Although the strategy above might give fairly good results (say detect spam with an accuracy of 80%), the accuracy depends in large part on the list of words we maintain, and on the precise threshold we choose to classify an email as spam.
In machine learning, the strategy is to learn the list of words and the threshold from examples. In fact, in addition to which words are considered spammy, we could also learn how spammy each word is. (This example is quite realistic, and is how many spam classification algorithms work.)
So in this case, the thing being learnt is, a notion of how spammy each word is. Note that this is not the only way to frame the problem. We framed the problem this way because we noticed a pattern that spam emails often contain specific words, and then we came up with a strategy that would analyze every possible word as a possible suspect. This strategy might give inaccurate results for other tasks, or be too inefficient.

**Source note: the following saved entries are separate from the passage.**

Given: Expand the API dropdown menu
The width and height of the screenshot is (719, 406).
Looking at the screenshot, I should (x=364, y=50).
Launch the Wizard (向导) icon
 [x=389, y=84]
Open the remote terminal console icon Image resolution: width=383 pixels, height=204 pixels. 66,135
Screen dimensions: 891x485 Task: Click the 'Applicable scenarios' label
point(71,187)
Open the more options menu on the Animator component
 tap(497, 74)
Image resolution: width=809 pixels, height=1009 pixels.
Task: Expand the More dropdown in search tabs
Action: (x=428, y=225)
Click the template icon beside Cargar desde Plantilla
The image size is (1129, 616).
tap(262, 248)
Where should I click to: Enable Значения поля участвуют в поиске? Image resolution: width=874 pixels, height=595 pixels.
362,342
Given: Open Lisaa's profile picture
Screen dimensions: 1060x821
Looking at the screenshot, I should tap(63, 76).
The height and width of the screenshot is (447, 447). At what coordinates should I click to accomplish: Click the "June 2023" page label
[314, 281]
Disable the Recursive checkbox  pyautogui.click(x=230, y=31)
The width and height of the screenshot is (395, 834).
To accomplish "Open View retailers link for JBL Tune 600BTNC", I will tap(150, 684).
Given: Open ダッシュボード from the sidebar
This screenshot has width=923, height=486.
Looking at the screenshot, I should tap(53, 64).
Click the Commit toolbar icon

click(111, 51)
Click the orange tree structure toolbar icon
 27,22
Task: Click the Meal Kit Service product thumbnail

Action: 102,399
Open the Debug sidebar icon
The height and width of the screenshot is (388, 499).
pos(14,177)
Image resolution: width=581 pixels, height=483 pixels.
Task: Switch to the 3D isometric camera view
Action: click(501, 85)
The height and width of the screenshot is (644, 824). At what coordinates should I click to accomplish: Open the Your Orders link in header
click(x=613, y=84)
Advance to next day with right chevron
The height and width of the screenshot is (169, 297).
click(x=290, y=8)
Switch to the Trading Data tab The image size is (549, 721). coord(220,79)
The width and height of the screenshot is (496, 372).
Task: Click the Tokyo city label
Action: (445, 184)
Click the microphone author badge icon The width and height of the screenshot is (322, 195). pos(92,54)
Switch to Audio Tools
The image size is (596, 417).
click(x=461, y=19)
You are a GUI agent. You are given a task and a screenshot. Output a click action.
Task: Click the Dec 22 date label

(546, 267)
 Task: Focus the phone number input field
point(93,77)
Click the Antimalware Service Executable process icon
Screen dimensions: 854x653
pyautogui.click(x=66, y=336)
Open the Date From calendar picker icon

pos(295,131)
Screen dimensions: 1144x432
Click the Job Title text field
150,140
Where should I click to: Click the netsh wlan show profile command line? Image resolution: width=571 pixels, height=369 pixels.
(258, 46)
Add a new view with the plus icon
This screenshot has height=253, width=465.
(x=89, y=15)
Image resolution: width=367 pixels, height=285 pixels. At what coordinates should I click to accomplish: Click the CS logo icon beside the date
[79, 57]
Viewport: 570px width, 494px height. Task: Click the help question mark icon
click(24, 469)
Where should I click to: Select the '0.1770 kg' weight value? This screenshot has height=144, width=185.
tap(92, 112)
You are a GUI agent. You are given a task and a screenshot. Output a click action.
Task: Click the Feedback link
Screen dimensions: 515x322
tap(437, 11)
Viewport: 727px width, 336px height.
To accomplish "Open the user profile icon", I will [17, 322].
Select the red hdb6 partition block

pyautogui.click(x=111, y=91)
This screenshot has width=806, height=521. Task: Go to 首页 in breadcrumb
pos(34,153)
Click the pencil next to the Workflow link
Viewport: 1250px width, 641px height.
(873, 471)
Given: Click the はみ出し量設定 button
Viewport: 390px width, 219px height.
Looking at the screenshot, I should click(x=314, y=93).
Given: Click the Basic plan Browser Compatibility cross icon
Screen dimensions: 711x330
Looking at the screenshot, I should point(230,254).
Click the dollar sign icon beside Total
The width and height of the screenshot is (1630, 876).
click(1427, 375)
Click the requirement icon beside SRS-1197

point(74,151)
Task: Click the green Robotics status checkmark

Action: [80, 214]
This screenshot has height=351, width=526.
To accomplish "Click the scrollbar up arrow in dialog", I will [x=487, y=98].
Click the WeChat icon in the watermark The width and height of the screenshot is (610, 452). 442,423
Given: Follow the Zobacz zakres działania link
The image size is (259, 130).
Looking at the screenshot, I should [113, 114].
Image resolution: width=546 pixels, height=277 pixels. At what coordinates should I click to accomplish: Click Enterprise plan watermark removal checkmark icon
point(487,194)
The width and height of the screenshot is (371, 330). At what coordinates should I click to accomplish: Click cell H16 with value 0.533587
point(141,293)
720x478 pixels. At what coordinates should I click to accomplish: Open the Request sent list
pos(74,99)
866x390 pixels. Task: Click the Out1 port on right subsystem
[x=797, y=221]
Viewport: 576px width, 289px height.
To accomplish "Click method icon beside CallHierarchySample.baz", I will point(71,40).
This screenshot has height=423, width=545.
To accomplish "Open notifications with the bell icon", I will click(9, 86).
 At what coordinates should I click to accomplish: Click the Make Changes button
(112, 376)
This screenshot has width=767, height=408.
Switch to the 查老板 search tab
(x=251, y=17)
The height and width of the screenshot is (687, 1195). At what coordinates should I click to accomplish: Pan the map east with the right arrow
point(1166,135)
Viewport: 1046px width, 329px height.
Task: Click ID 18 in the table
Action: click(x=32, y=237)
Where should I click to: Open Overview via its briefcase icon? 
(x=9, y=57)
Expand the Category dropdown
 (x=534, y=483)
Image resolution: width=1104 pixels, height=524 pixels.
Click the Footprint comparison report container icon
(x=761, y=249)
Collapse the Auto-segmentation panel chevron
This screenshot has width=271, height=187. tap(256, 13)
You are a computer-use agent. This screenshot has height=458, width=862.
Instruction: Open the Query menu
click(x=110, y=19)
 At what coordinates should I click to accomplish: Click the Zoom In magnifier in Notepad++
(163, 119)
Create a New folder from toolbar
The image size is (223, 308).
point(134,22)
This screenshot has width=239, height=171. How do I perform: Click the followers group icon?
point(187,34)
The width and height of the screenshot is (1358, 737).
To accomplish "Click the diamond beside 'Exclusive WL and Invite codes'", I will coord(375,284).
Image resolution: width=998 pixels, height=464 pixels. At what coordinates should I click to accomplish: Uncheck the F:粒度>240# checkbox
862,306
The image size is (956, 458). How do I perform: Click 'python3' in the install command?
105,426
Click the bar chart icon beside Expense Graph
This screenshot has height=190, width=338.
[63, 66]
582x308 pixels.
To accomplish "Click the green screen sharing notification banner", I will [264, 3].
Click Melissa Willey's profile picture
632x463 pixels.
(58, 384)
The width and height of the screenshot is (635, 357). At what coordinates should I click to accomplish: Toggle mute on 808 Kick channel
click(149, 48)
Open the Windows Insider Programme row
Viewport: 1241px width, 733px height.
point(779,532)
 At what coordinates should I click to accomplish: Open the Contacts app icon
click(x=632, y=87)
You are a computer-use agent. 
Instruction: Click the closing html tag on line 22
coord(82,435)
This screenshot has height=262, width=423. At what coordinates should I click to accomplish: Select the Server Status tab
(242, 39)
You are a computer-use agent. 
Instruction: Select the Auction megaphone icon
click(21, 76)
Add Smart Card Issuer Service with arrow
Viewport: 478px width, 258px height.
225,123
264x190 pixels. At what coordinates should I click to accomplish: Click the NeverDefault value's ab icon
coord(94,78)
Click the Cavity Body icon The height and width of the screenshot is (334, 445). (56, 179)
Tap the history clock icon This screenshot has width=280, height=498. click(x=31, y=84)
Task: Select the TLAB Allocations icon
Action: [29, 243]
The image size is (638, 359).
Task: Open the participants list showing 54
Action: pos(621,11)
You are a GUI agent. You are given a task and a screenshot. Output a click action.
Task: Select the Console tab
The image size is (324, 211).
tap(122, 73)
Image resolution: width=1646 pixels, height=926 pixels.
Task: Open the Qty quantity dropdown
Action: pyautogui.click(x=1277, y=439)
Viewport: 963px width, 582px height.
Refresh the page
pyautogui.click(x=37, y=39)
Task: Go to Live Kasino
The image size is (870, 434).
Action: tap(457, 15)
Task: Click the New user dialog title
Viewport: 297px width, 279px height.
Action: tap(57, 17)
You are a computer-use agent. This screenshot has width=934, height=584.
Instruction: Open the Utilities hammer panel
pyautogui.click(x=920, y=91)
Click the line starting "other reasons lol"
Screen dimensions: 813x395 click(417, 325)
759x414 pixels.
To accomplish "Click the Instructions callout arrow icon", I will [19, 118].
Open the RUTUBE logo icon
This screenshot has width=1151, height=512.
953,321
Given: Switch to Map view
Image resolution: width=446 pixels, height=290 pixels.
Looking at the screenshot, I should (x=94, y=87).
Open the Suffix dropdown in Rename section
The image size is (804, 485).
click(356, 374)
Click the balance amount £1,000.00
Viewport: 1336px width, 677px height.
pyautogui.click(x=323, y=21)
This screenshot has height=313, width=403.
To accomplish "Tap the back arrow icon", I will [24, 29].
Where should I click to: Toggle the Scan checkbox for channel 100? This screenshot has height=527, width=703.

You might notice that using machine learning to learn how bad each word is has many desirable properties over maintaining this list manually.
- It reduces the amount of manual work involved in creating the list. Think about how long this list could get if you try to do this manually. Also, if you're trying to maintain the list manually, how would you deal with hundreds of languages across the world? This task can easily become infeasible without machine learning.
- The same strategy works for other similar tasks. Say we wanted to classify whether a movie review is speaking positively or negatively about a movie. If we were creating lists of words manually, then we would have to create a new list of words manually. But if we learn it, the same algorithm would work given that we already have some data (say ratings and reviews left by users on imdb).
- It updates automatically. Lets say tomorrow the spammers become more advanced and start typing the word 'password' as 'passw0rd'. Or they might try to sell you insurance, something we haven't yet encountered. We can simply set the machine learning algorithm to be trained daily, and it will use the new data available and keep adapting over time to changing behavior.